§ **Page excerpt**:
** begin **

Puranic literature further states that the Tusharas  and other tribes like the Gandharas, Shakas, Pahlavas, Kambojas, Paradas, Yavanas, Barbaras, Khasa, and Lampakas, etc., would be invaded and annihilated by Lord Kalki at the end of Kali Yuga. And they were annihilated by king Pramiti at the end of Kali Yuga.

According to Vayu Purana and Matsya Purana, river Chakshu (Oxus or Amu Darya) flowed through the countries of Tusharas, Lampakas, Pahlavas, Paradas and the Shakas, etc.

The Brihat-Katha-Manjari of Pt Kshemendra relates that around 400 CE, Gupta king Vikramaditya (Chandragupta II) (r. 375-413/15 CE), had "unburdened the sacred earth by destroying the barbarians" like the Tusharas, Shakas, Mlecchas, Kambojas, Yavanas, Parasikas, Hunas etc.

The Rajatarangini of Kalhana records that king Laliditya Muktapida, the 8th-century ruler of Kashmir had invaded the tribes of the north and after defeating the Kambojas, he immediately faced the Tusharas. The Tusharas did not give a fight but fled to the mountain ranges leaving their horses in the battlefield. This shows that during the 8th century CE, a section of the Tusharas was living as neighbours of the Kambojas near the Oxus valley.

** end **

§ **Provided records**:
** begin **

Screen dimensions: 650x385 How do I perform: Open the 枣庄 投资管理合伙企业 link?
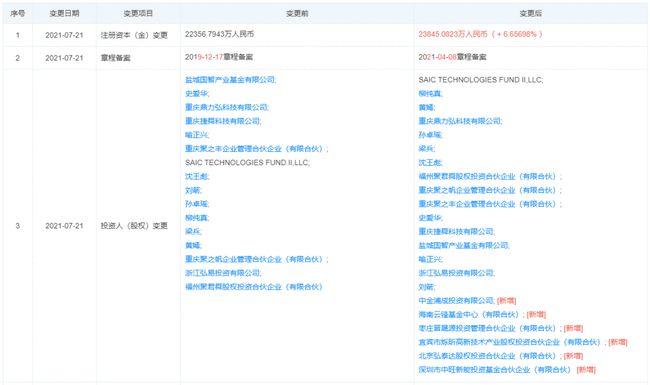tap(487, 328)
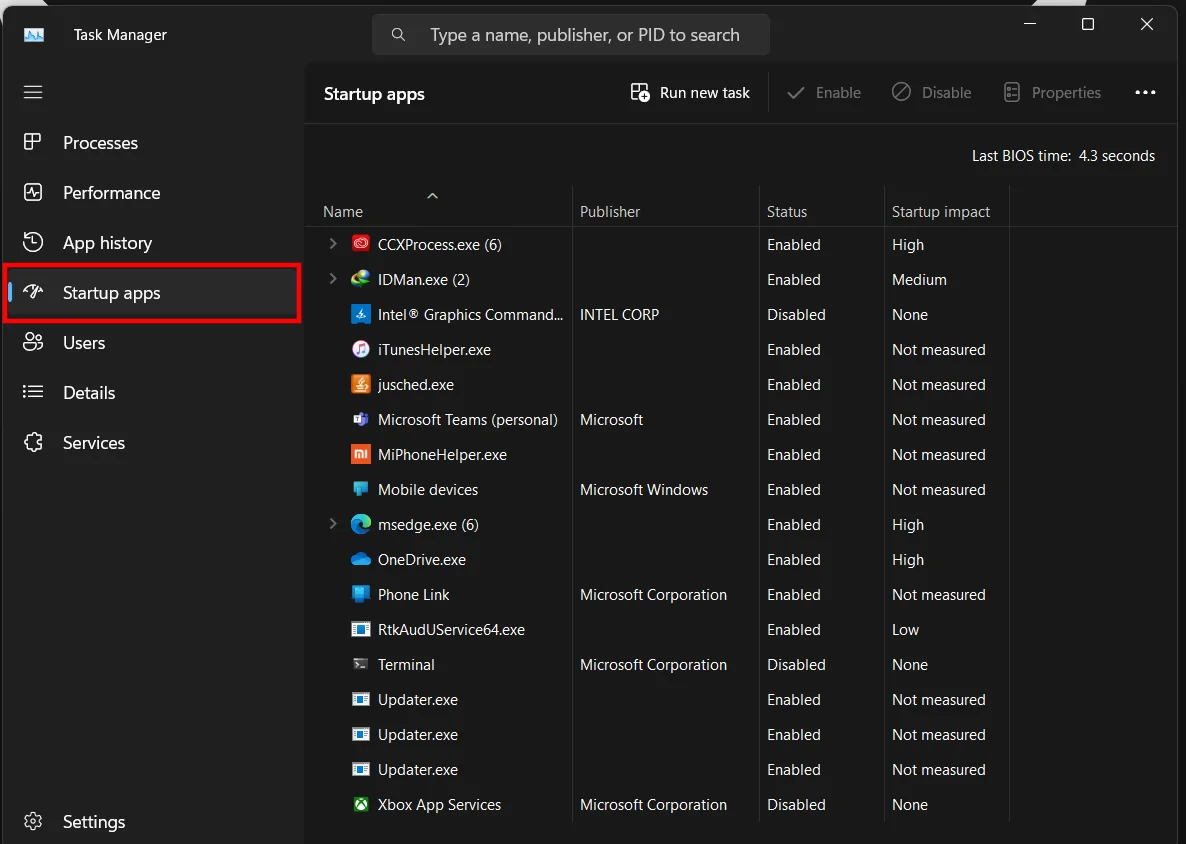The height and width of the screenshot is (844, 1186).
Task: Click the Run new task button
Action: pos(690,93)
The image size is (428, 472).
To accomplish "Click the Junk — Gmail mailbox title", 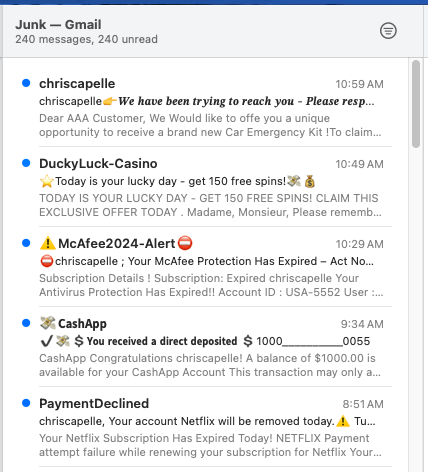I will pyautogui.click(x=58, y=24).
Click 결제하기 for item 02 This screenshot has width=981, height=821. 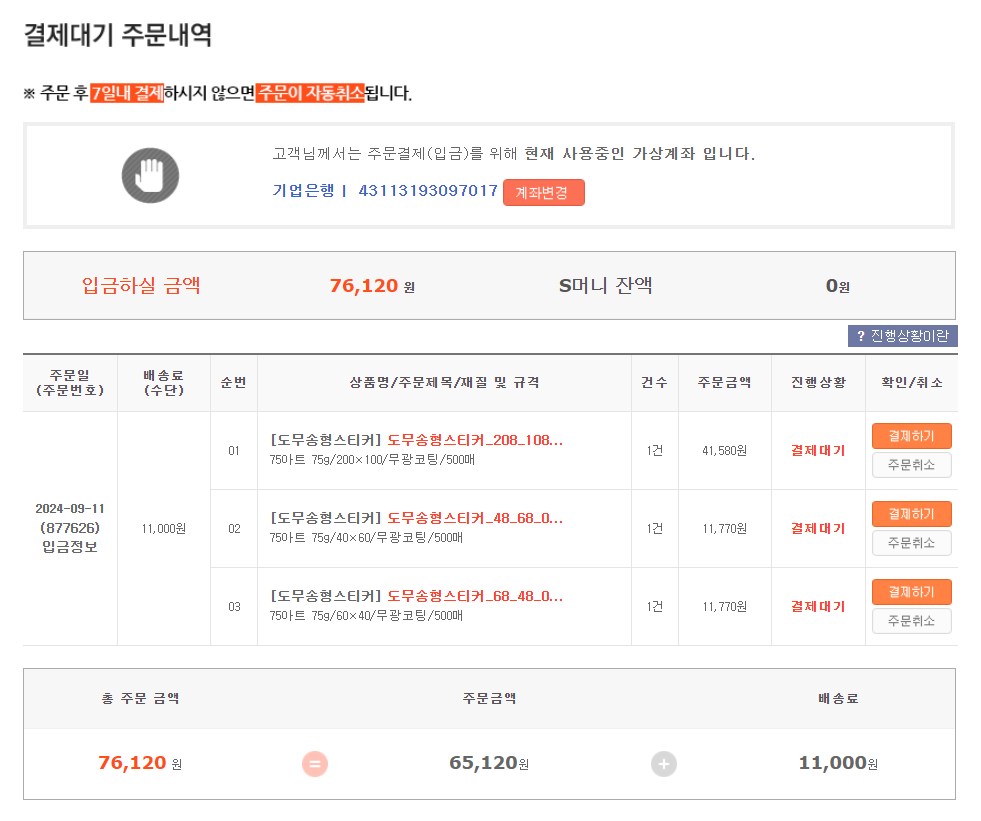click(x=911, y=514)
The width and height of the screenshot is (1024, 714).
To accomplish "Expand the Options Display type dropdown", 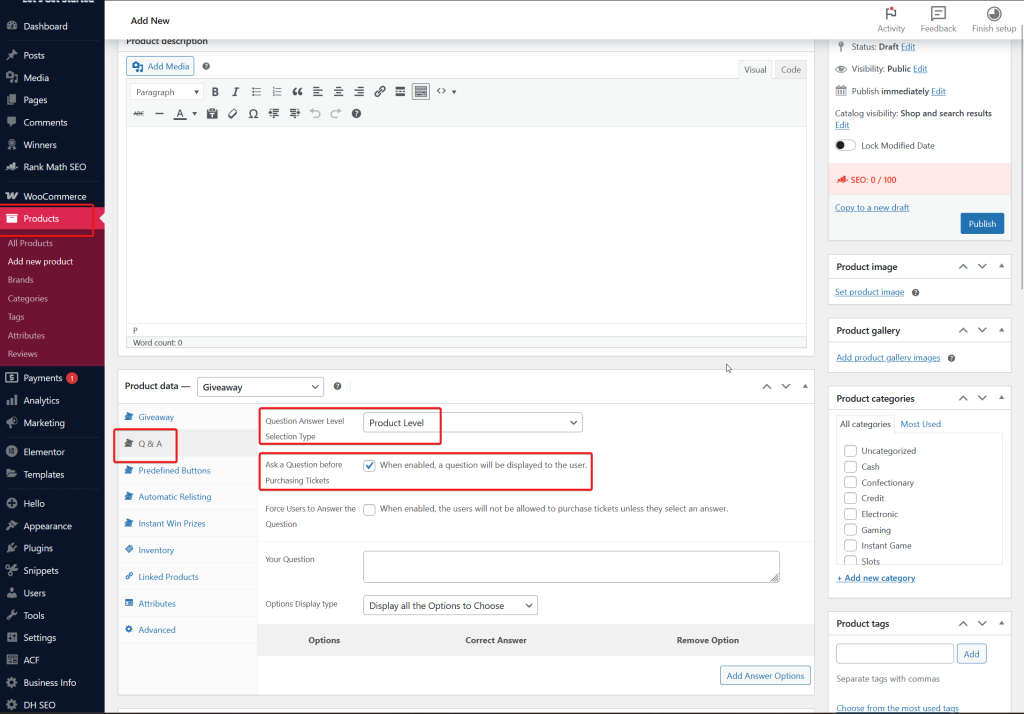I will [451, 605].
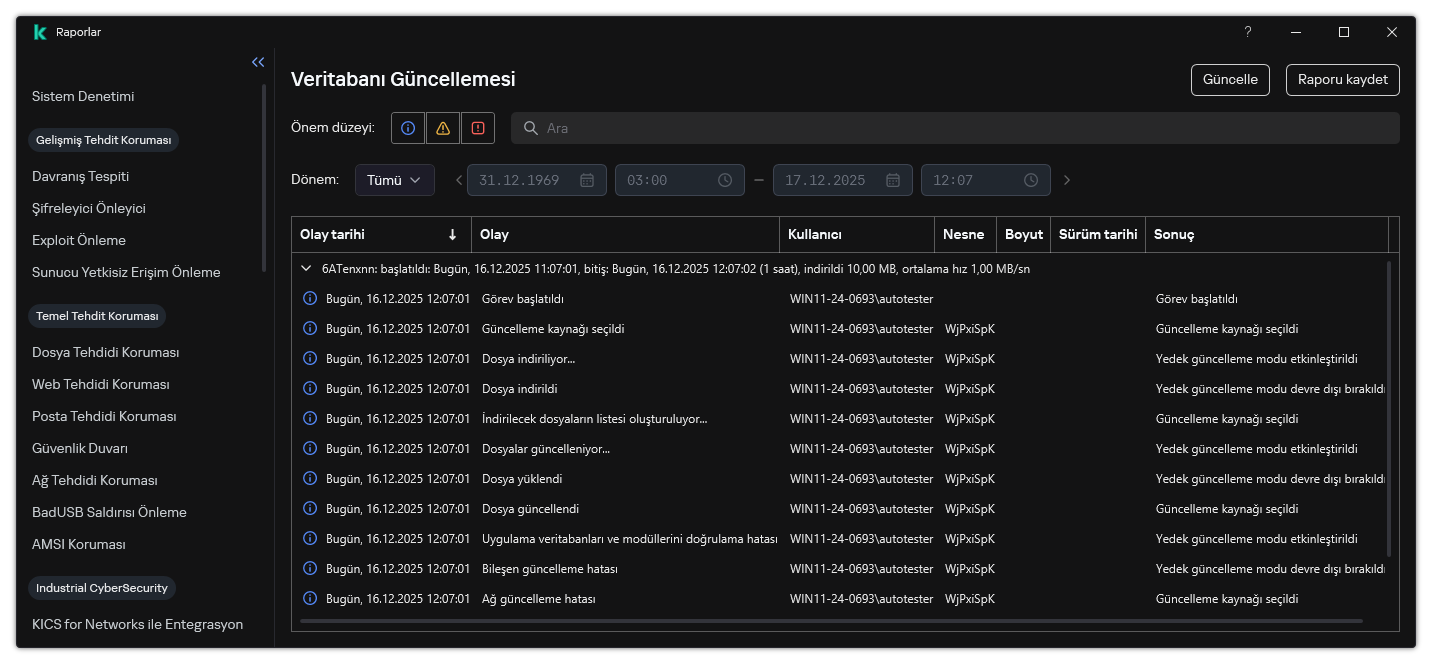Click the horizontal scrollbar under the table
This screenshot has width=1432, height=664.
[840, 621]
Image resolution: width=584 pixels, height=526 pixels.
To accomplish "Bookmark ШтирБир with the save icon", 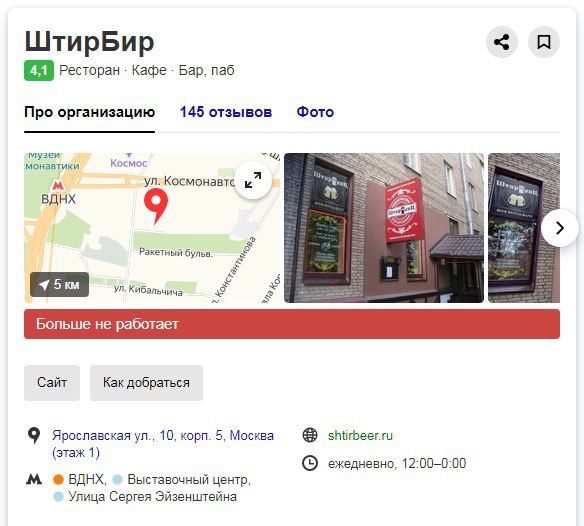I will (544, 42).
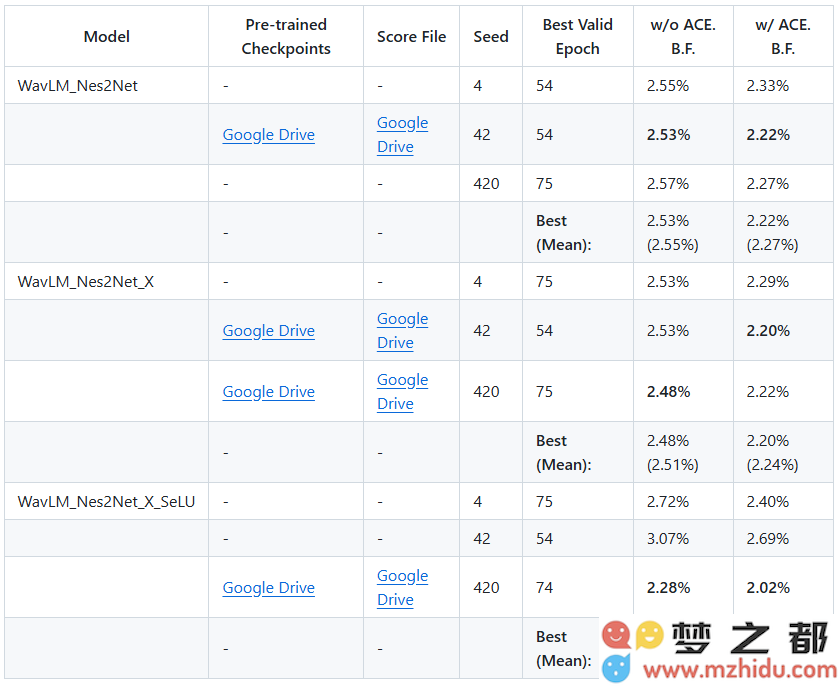Click the www.mzhidu.com watermark URL
The height and width of the screenshot is (686, 839).
[x=741, y=669]
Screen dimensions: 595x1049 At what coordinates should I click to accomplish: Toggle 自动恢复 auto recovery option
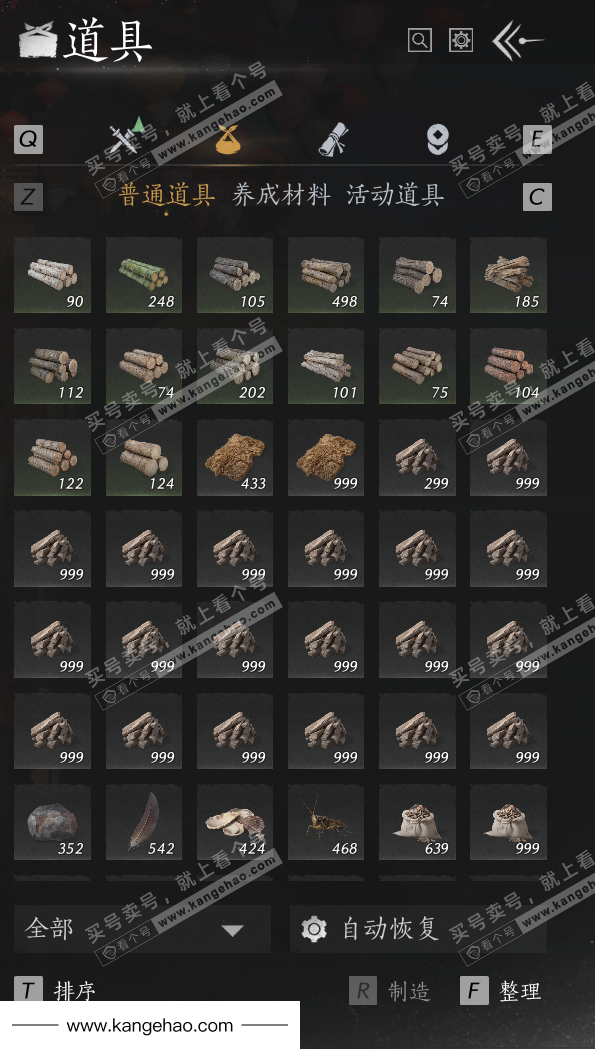[x=418, y=929]
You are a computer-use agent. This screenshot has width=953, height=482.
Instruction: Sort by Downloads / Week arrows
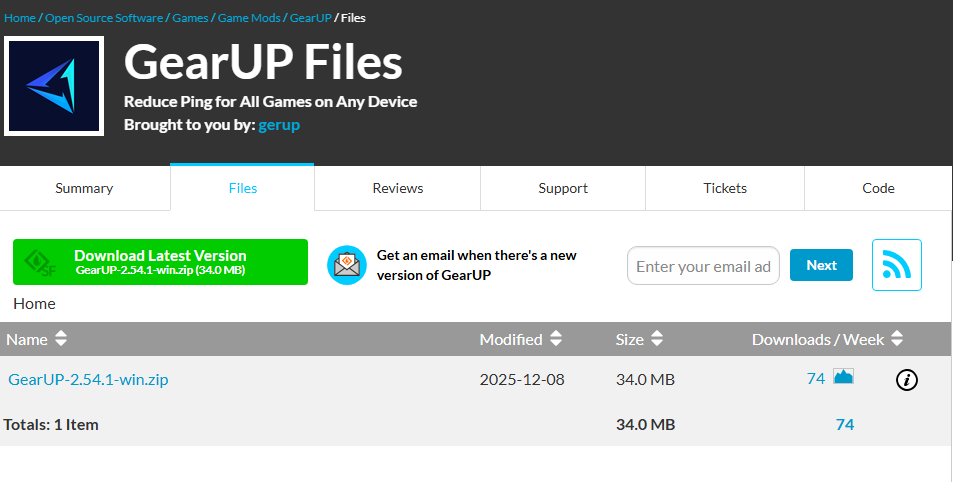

** end **

§ **To do**:
1 - Name every literary work that the passage on the Tusharas cites by title.
2 - In the passage on the Tusharas, what did the Tusharas leave behind on the battlefield when they fled from Laliditya Muktapida?

§ **Expected responses**:
1 - Vayu Purana, Matsya Purana, Brihat-Katha-Manjari, Rajatarangini

2 - Their horses.